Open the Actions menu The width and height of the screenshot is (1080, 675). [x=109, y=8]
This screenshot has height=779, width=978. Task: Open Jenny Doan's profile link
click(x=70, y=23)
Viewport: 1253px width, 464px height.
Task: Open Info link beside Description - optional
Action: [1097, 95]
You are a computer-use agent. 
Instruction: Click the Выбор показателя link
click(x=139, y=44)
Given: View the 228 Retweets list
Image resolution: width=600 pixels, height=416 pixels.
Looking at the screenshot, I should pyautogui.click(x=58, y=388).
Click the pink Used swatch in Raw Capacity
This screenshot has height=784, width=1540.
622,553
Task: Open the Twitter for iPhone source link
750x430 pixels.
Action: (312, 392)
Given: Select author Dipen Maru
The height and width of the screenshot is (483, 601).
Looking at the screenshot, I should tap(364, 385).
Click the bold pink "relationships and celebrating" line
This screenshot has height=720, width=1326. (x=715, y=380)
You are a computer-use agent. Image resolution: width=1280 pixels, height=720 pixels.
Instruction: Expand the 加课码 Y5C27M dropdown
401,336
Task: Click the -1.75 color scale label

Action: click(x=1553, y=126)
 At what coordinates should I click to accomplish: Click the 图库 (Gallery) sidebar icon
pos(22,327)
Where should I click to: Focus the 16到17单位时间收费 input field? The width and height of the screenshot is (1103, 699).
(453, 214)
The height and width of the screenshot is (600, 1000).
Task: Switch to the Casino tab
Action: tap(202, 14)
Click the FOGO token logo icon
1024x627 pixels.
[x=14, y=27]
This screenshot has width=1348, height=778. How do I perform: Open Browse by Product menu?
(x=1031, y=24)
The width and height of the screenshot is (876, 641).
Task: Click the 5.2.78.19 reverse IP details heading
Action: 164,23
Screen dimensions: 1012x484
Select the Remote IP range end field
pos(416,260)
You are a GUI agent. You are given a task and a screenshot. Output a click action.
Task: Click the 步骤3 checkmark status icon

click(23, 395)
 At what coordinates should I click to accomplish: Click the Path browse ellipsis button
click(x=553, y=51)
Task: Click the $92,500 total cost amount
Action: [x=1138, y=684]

□ □ □ □ □ □ □

- WORK INSTRUCTIONS
Search the data and copy each line containing "computer".

- RESPONSE
You are a computer-use agent. 
You are a computer-use agent. Image resolution: width=1280 pixels, height=720 pixels.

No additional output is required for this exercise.